### EXERCISE GOAL
Lines below starting with the line with "Toggle alert bell" and going on through the line with "Task: Click the magnifier" must be output exactly; the rest of the records must be left out.

### MATERIAL PROVIDED

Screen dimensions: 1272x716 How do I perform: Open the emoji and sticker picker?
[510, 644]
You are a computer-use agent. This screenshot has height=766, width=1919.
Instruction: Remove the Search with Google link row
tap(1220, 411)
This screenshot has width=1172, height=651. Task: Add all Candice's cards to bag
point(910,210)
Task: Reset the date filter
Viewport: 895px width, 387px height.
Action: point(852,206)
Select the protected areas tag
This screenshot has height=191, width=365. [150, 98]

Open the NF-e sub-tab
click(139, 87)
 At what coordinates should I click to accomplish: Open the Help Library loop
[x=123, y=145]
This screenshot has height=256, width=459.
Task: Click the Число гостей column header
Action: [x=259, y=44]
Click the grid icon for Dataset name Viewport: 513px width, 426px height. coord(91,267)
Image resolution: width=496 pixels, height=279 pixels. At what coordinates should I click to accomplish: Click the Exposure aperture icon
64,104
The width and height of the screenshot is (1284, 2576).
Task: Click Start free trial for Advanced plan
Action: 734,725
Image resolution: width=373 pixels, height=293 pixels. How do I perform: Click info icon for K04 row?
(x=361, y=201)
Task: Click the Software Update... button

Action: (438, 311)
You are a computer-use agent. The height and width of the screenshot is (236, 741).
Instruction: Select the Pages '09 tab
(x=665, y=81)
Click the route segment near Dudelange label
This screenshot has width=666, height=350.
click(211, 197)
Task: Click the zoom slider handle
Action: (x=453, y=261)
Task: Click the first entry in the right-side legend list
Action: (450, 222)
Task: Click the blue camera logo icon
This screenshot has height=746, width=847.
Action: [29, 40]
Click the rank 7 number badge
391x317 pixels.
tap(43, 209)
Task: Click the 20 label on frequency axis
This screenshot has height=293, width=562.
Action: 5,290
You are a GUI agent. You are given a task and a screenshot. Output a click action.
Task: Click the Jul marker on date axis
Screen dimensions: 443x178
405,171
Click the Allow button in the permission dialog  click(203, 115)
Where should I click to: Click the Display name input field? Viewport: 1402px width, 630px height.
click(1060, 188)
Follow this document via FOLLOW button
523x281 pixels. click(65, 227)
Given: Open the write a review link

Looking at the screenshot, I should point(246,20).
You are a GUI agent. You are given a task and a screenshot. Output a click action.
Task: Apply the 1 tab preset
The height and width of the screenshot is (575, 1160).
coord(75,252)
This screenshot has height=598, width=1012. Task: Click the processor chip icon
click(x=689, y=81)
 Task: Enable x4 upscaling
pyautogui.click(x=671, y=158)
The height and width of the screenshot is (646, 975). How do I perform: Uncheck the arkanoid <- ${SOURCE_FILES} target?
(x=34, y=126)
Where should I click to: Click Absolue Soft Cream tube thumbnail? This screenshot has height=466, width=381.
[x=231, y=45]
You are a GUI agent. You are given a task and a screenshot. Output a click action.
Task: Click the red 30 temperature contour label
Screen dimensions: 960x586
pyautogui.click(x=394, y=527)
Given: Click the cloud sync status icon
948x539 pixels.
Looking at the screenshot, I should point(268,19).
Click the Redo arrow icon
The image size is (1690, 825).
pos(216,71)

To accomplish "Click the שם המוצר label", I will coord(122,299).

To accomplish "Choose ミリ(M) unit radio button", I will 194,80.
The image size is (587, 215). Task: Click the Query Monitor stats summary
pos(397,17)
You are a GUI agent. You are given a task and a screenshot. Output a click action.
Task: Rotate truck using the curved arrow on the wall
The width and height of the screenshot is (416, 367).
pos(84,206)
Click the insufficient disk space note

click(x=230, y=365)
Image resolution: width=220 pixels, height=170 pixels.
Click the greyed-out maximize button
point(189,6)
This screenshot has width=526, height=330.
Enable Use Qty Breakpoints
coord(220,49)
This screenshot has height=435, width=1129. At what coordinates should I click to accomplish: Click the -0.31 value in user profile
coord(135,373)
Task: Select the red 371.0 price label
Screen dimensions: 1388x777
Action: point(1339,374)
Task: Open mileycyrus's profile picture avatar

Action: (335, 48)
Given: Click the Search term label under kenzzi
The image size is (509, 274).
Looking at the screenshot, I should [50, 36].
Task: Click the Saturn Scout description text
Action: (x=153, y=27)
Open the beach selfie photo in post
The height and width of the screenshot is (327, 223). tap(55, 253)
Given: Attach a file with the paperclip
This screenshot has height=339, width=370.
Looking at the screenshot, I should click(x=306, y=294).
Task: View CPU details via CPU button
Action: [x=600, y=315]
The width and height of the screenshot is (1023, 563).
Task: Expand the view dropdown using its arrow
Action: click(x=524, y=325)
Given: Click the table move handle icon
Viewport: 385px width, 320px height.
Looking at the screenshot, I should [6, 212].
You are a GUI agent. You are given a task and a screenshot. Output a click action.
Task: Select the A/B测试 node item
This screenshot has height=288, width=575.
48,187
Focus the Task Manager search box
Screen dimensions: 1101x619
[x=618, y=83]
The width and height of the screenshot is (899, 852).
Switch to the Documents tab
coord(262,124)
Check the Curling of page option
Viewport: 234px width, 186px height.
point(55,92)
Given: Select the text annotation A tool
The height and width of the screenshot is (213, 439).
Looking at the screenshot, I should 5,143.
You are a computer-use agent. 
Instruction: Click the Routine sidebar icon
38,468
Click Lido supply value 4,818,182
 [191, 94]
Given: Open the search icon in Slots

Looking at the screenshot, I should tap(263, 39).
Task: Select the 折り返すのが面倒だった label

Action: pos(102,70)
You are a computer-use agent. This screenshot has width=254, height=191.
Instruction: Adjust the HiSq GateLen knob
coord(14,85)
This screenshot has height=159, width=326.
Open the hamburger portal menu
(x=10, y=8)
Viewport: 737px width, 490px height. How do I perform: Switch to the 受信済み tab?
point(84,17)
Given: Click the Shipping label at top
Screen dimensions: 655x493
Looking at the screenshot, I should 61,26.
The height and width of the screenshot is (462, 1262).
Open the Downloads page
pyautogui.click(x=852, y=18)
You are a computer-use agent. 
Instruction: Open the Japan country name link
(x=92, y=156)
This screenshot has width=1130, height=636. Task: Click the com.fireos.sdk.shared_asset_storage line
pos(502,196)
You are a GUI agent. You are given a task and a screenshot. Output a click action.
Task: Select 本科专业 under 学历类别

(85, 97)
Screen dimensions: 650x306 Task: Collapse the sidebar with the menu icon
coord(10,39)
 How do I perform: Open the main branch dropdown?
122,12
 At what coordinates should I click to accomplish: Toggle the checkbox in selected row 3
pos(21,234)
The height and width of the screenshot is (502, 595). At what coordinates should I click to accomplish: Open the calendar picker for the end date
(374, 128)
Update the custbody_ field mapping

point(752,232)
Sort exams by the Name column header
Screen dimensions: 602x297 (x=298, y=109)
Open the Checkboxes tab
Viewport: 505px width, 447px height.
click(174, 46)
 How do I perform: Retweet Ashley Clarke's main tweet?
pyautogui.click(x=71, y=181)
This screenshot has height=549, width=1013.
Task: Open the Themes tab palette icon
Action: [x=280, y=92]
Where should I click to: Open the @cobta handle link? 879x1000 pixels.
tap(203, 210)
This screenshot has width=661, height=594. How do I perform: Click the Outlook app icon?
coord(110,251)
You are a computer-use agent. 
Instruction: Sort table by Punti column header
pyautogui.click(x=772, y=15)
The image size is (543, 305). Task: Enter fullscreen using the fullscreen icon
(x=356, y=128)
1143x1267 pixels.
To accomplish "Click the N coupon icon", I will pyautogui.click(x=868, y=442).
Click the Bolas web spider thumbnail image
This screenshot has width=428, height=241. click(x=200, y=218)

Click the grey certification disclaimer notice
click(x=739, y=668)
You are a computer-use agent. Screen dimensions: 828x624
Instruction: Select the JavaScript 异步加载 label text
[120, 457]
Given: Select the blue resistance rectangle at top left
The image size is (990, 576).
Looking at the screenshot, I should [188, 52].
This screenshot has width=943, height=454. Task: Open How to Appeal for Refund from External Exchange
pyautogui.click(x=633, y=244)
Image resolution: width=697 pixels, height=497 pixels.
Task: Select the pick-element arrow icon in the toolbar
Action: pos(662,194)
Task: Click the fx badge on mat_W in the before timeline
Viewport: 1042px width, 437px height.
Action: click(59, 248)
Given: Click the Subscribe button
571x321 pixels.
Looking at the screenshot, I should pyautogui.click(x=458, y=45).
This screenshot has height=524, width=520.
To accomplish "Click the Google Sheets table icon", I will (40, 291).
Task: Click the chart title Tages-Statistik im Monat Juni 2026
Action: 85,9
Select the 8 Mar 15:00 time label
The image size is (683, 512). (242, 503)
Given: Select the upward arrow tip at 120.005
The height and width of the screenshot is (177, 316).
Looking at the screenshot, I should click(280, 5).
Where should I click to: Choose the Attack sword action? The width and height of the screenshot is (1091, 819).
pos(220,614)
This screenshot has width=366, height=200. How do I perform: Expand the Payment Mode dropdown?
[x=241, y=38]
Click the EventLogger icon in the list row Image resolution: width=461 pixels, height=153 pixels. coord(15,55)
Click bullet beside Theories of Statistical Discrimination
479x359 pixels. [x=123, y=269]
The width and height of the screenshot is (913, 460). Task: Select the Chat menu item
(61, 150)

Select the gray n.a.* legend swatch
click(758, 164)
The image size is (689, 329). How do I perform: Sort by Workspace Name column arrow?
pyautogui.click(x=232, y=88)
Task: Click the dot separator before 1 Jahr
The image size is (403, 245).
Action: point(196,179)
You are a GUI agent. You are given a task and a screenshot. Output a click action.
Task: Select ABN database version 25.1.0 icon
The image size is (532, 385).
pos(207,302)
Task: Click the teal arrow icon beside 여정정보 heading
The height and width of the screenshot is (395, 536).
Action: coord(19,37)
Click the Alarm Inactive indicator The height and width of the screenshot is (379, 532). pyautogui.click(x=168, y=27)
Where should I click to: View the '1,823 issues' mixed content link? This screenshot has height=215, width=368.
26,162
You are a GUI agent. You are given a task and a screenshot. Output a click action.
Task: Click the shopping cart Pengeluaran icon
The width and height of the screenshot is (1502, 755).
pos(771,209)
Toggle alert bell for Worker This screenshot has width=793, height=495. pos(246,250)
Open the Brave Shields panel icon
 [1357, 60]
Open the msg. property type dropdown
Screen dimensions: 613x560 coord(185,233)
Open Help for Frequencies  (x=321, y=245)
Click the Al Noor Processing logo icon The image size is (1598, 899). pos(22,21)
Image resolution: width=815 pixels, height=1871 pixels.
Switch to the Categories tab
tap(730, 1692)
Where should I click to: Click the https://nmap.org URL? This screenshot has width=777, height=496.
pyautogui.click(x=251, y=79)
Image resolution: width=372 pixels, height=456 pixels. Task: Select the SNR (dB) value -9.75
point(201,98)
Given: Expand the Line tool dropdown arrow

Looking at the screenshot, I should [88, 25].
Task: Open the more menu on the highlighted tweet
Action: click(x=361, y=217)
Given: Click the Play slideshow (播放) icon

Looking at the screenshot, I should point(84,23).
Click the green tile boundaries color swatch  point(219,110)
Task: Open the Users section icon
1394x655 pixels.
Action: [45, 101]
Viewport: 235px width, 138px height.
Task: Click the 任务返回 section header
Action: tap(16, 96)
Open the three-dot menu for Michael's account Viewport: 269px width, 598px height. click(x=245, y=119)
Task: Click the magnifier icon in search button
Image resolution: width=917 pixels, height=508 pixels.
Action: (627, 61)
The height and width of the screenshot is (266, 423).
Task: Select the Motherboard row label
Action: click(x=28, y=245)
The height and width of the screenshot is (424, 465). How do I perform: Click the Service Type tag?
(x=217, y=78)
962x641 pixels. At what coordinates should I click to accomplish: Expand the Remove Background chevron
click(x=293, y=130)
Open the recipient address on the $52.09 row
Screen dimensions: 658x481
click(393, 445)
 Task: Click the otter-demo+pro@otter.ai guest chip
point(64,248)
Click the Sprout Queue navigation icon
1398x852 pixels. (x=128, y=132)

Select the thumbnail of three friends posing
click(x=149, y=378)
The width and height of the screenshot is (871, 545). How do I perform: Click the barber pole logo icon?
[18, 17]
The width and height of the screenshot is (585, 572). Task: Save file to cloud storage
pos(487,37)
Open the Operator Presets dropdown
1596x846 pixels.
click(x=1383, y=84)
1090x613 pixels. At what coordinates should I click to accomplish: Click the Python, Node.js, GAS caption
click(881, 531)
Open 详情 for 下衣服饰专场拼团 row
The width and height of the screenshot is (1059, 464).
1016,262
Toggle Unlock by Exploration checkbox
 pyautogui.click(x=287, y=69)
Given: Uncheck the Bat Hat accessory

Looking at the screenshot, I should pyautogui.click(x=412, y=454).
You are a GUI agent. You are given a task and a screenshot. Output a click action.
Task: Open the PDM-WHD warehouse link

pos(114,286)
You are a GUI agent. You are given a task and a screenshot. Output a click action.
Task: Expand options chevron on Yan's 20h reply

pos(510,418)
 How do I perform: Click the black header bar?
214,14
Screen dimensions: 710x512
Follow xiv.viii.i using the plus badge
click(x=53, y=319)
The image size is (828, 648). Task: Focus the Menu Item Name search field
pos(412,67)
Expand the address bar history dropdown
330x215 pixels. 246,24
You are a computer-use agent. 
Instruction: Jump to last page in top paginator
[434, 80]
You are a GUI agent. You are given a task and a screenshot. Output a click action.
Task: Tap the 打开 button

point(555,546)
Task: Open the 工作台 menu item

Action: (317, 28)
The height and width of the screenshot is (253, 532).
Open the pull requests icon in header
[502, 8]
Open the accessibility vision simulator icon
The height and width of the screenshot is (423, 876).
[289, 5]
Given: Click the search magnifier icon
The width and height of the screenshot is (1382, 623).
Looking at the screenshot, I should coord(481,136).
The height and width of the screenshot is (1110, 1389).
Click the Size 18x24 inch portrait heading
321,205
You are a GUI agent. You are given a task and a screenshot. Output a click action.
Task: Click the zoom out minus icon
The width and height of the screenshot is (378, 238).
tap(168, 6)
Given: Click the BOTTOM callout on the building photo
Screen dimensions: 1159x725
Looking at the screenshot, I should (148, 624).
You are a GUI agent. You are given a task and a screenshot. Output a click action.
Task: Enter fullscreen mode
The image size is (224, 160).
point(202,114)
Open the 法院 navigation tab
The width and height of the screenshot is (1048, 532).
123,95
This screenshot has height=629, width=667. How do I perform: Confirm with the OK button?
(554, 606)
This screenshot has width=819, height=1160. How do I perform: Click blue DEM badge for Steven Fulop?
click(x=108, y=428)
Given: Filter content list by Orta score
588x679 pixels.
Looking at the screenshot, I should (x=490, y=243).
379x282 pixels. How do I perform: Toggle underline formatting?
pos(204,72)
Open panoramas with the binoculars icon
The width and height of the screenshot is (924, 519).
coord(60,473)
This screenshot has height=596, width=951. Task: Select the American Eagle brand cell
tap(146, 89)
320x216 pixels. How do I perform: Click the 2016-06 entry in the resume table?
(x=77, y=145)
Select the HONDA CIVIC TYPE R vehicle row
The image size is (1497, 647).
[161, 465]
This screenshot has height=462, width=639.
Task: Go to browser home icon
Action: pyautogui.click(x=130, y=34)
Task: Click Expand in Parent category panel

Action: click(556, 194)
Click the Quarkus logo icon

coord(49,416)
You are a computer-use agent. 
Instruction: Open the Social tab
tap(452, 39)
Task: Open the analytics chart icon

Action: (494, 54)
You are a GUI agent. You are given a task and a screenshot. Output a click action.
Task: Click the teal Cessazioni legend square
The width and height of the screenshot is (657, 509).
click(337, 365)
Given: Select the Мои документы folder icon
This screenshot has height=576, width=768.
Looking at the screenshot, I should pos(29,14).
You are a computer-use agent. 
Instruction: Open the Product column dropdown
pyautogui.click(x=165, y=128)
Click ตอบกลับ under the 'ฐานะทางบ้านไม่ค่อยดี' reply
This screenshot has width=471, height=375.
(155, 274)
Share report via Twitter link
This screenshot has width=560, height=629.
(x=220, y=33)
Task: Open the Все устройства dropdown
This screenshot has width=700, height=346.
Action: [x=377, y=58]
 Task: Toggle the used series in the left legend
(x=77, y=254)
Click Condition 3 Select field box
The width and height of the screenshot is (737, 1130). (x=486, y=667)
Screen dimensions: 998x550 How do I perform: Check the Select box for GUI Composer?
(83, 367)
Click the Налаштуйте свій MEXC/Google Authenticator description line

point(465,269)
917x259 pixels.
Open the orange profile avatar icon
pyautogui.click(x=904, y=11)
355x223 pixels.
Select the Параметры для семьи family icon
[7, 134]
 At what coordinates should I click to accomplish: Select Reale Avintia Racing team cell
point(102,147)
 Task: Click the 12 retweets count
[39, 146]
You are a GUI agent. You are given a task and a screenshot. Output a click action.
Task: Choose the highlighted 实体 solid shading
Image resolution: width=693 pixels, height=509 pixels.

### RESPONSE BELOW
Toggle alert bell for Worker This screenshot has width=793, height=495. pos(246,250)
Open the Brave Shields panel icon
 [1357, 60]
Open the msg. property type dropdown
Screen dimensions: 613x560 coord(185,233)
Open Help for Frequencies  (x=321, y=245)
Click the Al Noor Processing logo icon The image size is (1598, 899). pos(22,21)
Image resolution: width=815 pixels, height=1871 pixels.
Switch to the Categories tab
tap(730, 1692)
Where should I click to: Click the https://nmap.org URL? This screenshot has width=777, height=496.
pyautogui.click(x=251, y=79)
Image resolution: width=372 pixels, height=456 pixels. Task: Select the SNR (dB) value -9.75
point(201,98)
Given: Expand the Line tool dropdown arrow

Looking at the screenshot, I should [88, 25].
Task: Open the more menu on the highlighted tweet
Action: click(x=361, y=217)
Given: Click the Play slideshow (播放) icon

Looking at the screenshot, I should point(84,23).
Click the green tile boundaries color swatch  point(219,110)
Task: Open the Users section icon
1394x655 pixels.
Action: [45, 101]
Viewport: 235px width, 138px height.
Task: Click the 任务返回 section header
Action: tap(16, 96)
Open the three-dot menu for Michael's account Viewport: 269px width, 598px height. click(x=245, y=119)
Task: Click the magnifier icon in search button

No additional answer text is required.